BRIEF → Pull out every line below that contains the string "pixels", matching case exactly, and copy each one in full.

GIVEN DATA →
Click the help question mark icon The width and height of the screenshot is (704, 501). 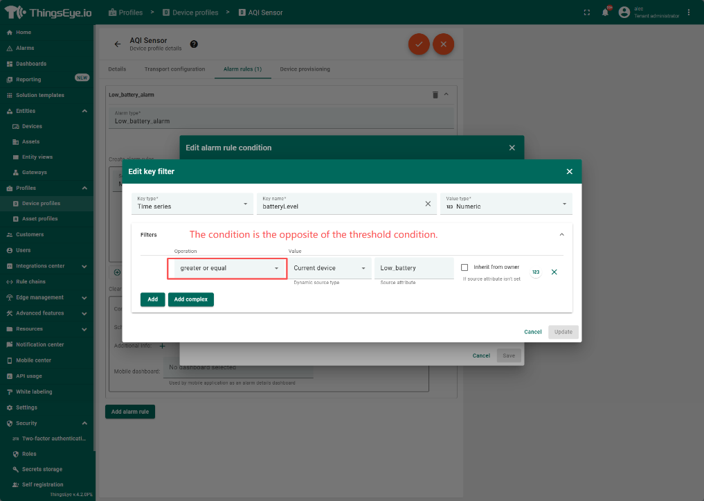(x=194, y=44)
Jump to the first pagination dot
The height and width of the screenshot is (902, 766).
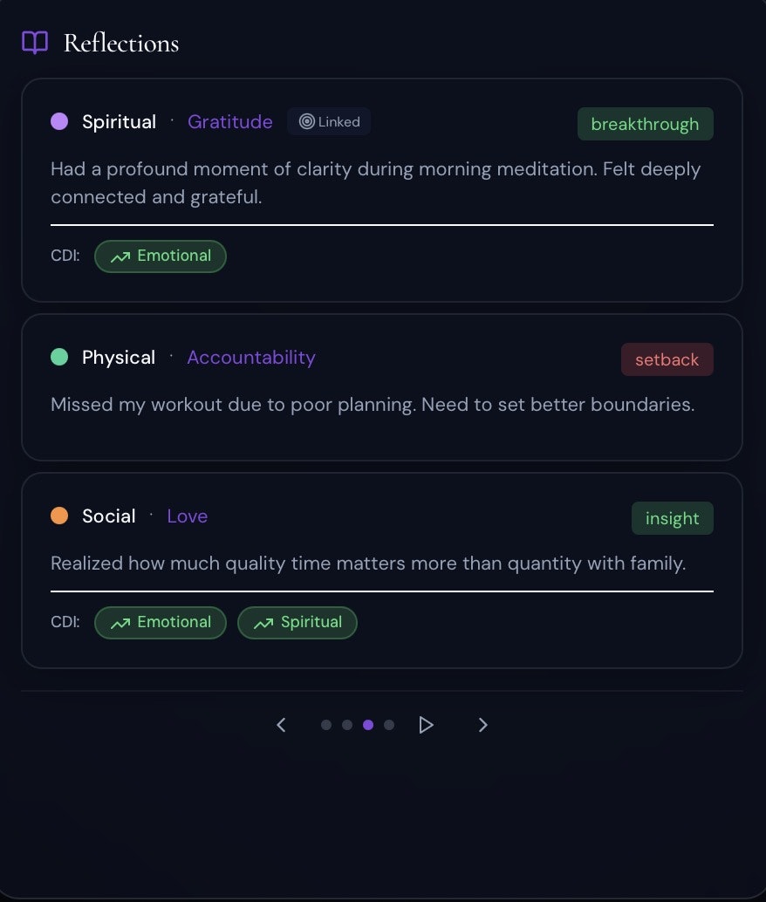coord(326,725)
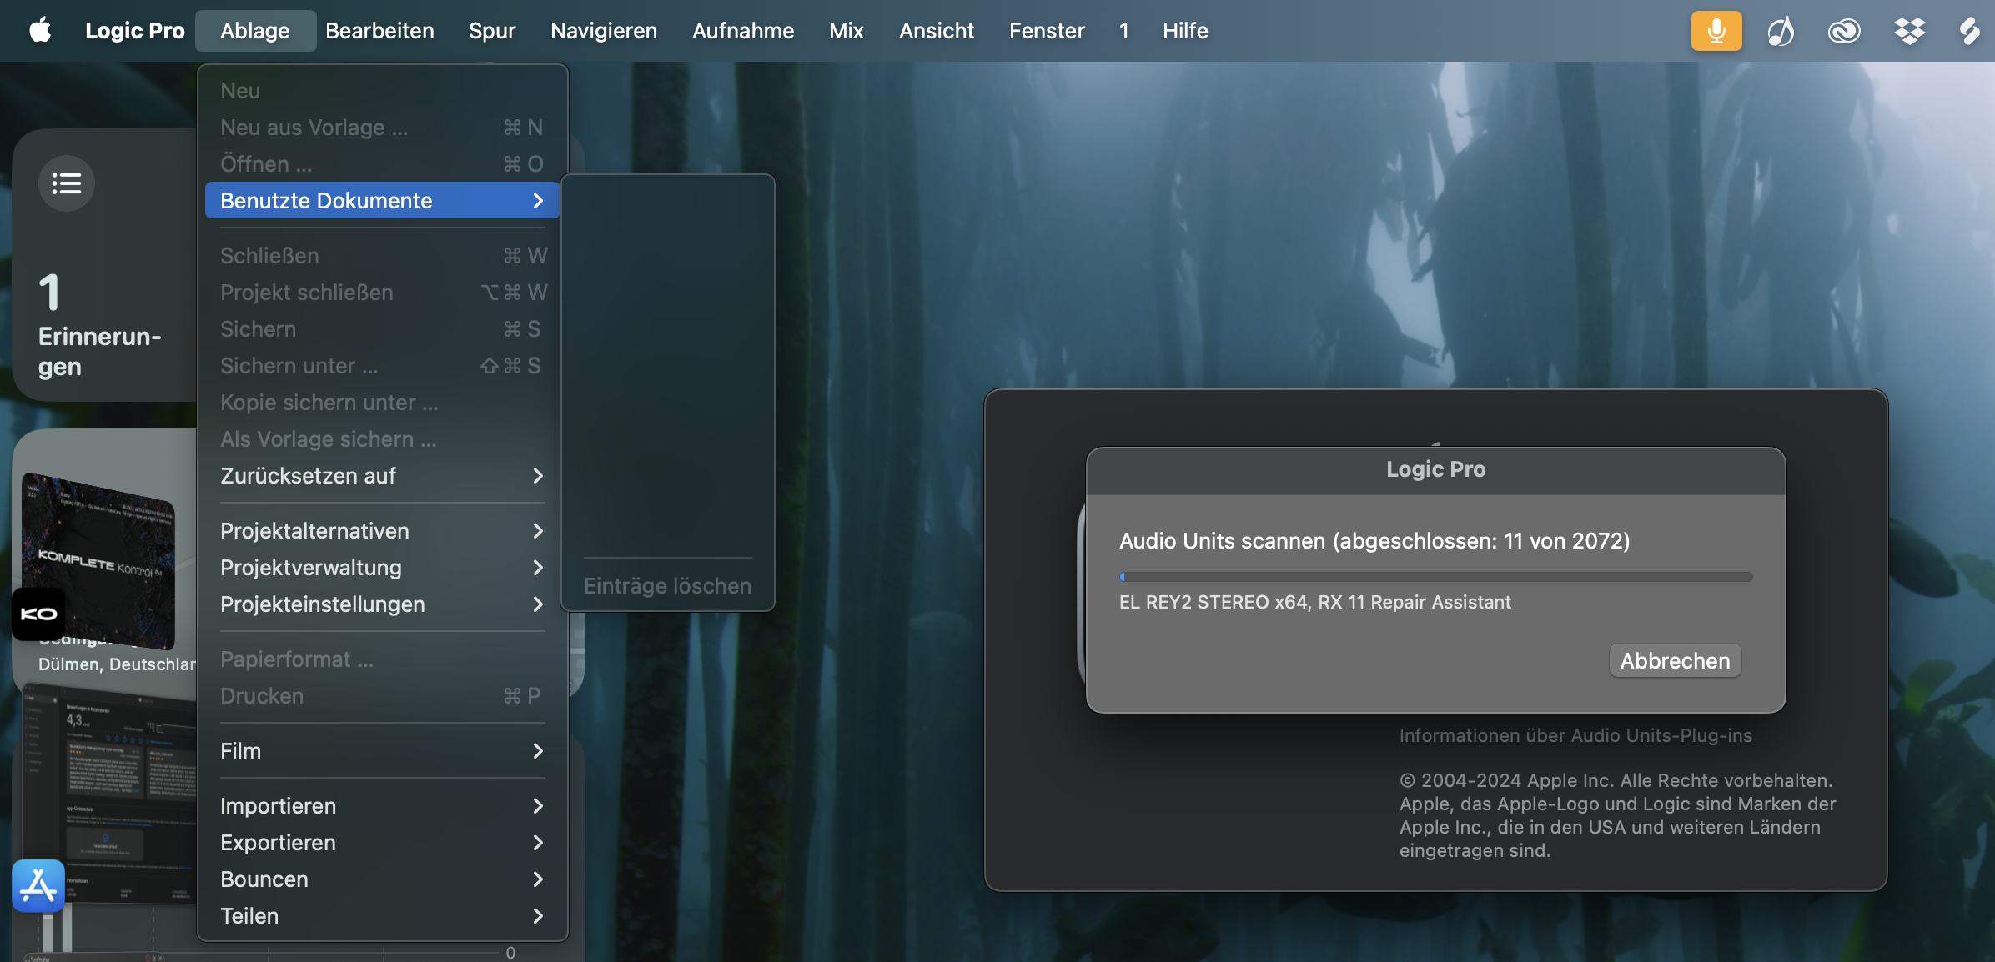This screenshot has height=962, width=1995.
Task: Open the App Store icon
Action: pyautogui.click(x=38, y=885)
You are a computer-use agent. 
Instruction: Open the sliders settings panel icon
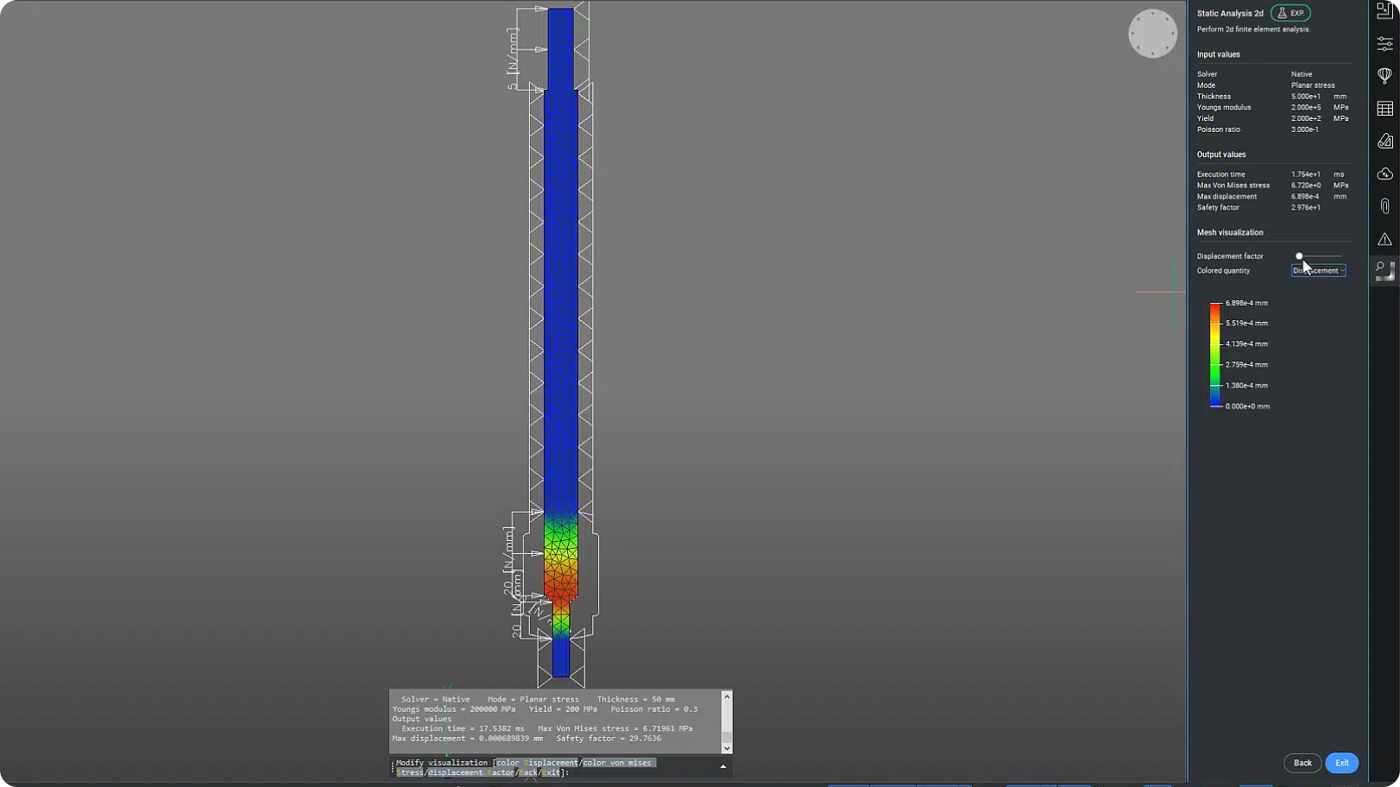[1384, 43]
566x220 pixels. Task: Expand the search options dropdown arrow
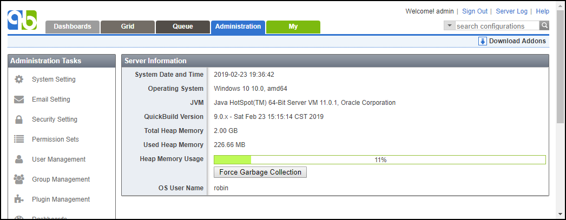[450, 25]
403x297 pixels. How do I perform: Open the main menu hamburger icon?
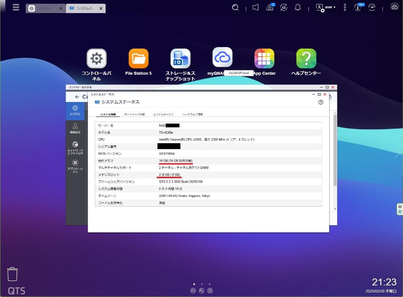pos(16,7)
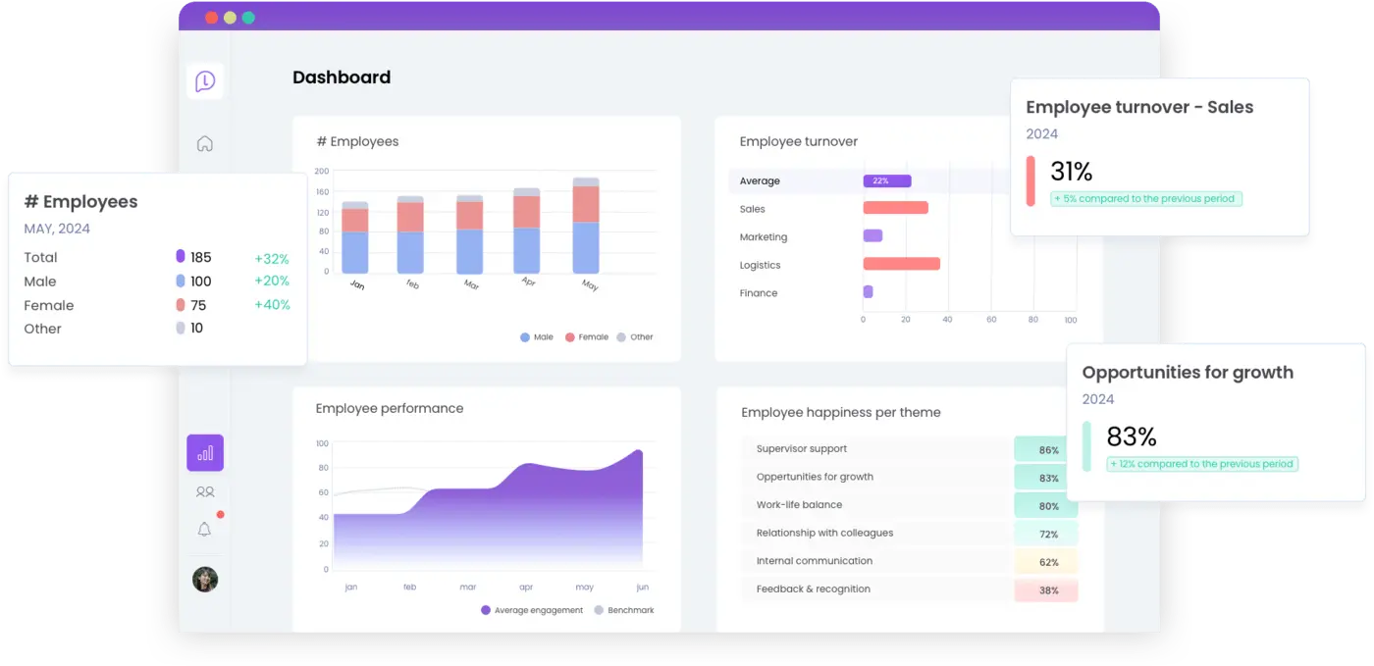Click the app logo icon in the sidebar
Viewport: 1374px width, 666px height.
(x=204, y=80)
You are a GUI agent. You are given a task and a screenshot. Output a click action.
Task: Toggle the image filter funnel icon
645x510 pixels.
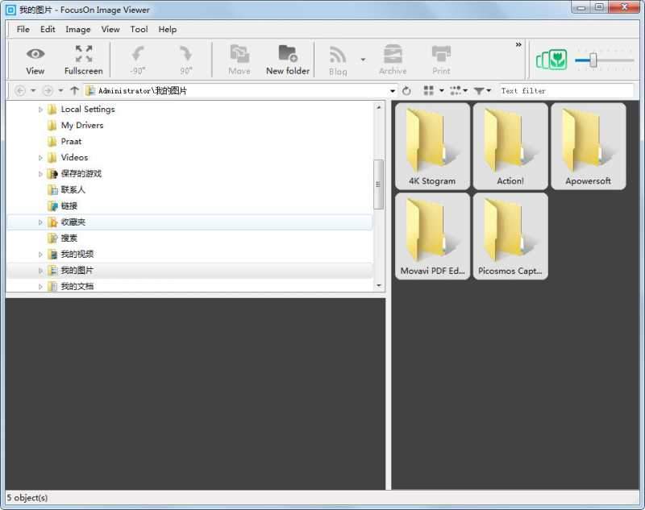point(481,90)
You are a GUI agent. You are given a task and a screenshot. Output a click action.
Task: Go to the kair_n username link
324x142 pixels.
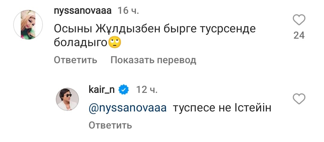coord(101,90)

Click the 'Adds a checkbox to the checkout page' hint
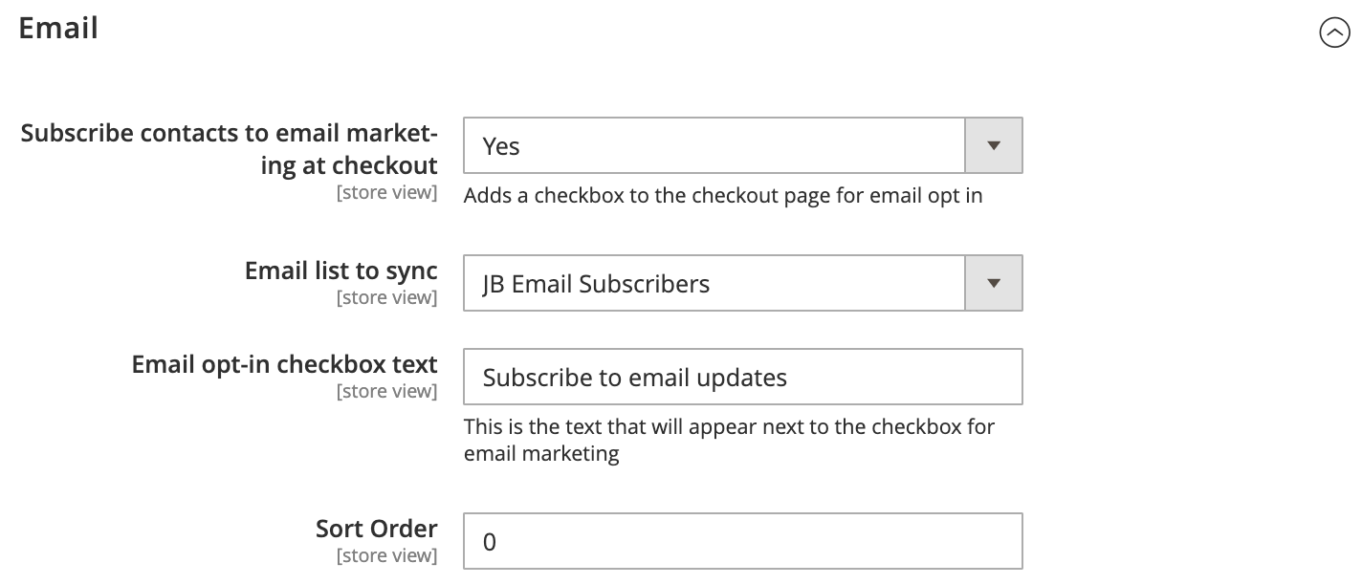pyautogui.click(x=722, y=196)
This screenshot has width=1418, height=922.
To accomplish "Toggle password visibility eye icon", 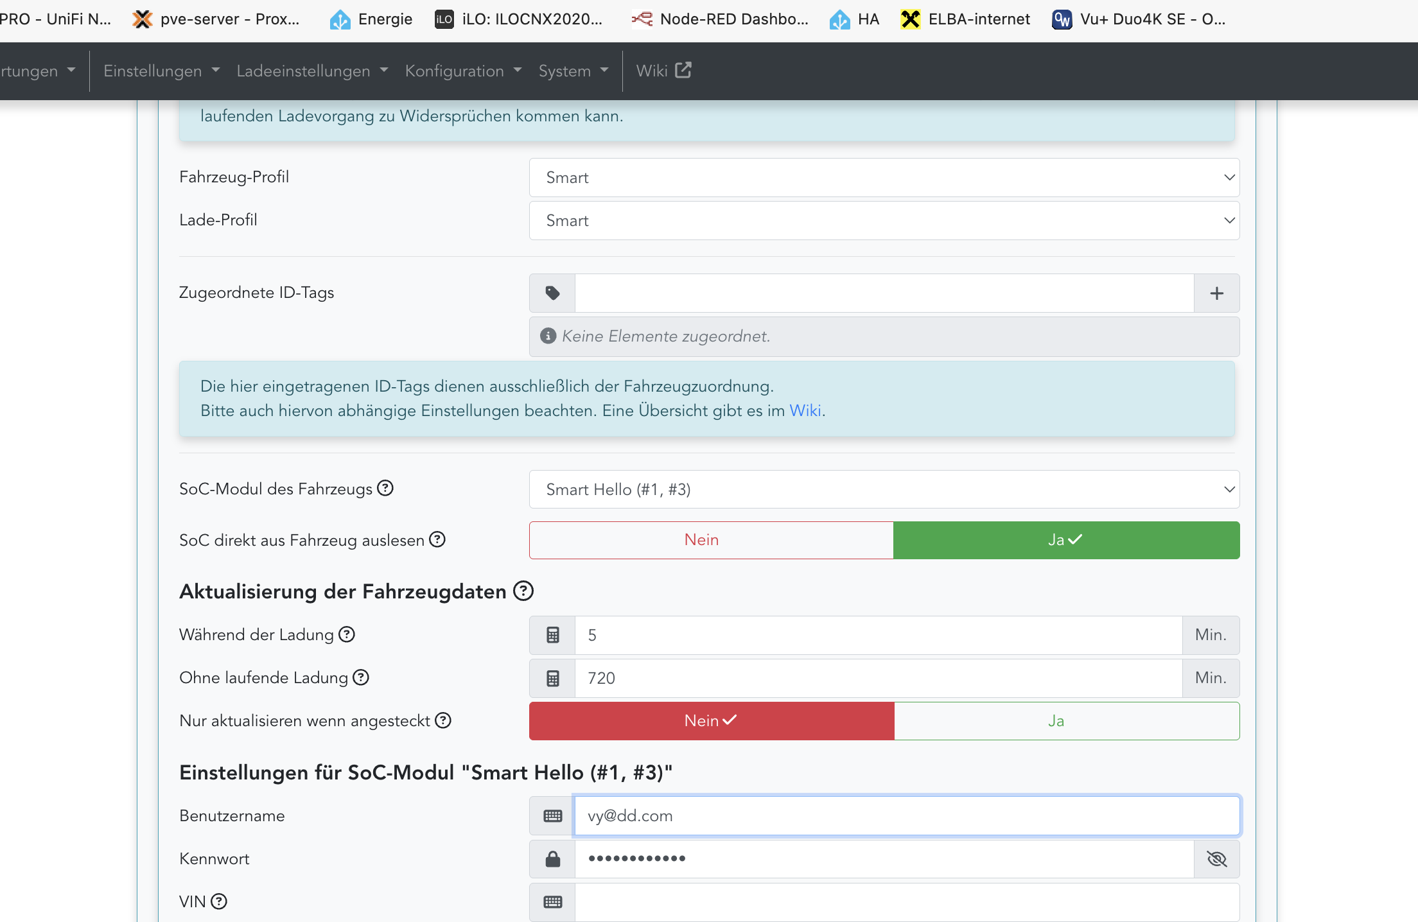I will coord(1216,859).
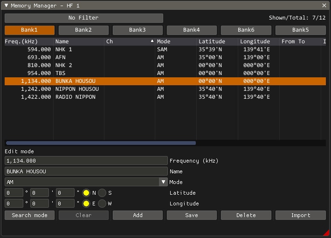Select the RADIO NIPPON row
The width and height of the screenshot is (331, 238).
(76, 97)
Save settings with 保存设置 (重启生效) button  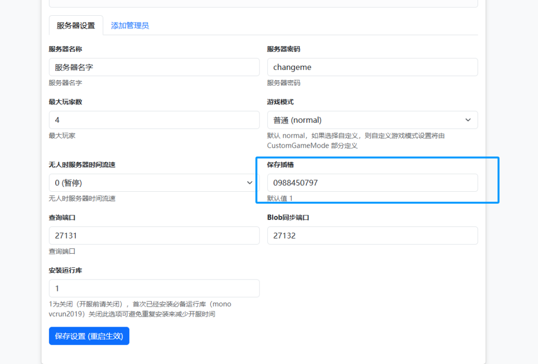[89, 336]
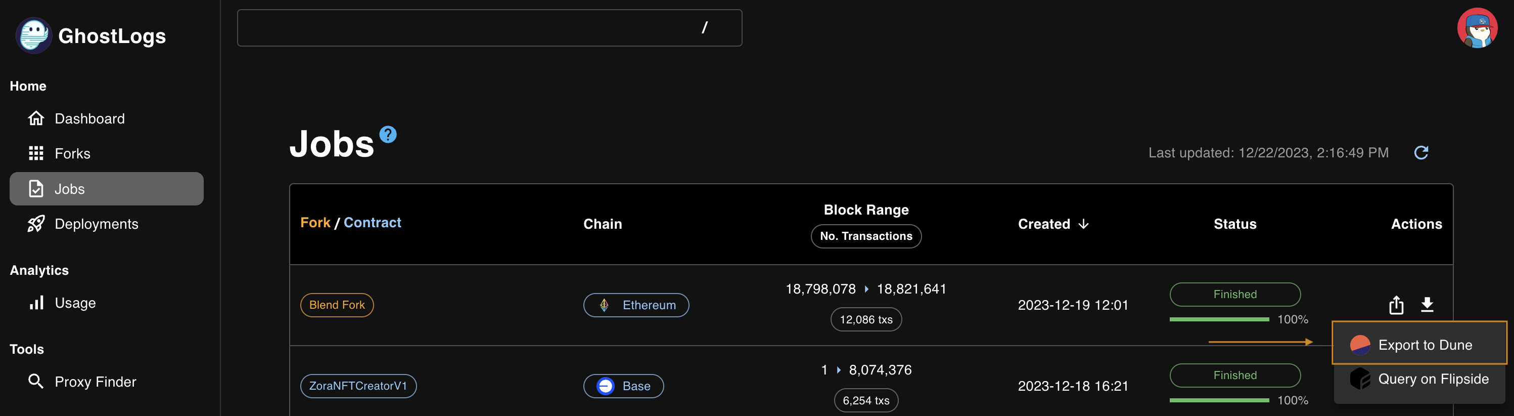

COMPLETE ANSWER →
566x220 pixels. Task: Expand the search options dropdown arrow
403x297 pixels. How do I perform: Open the main menu hamburger icon?
645x510 pixels.
324x142 pixels.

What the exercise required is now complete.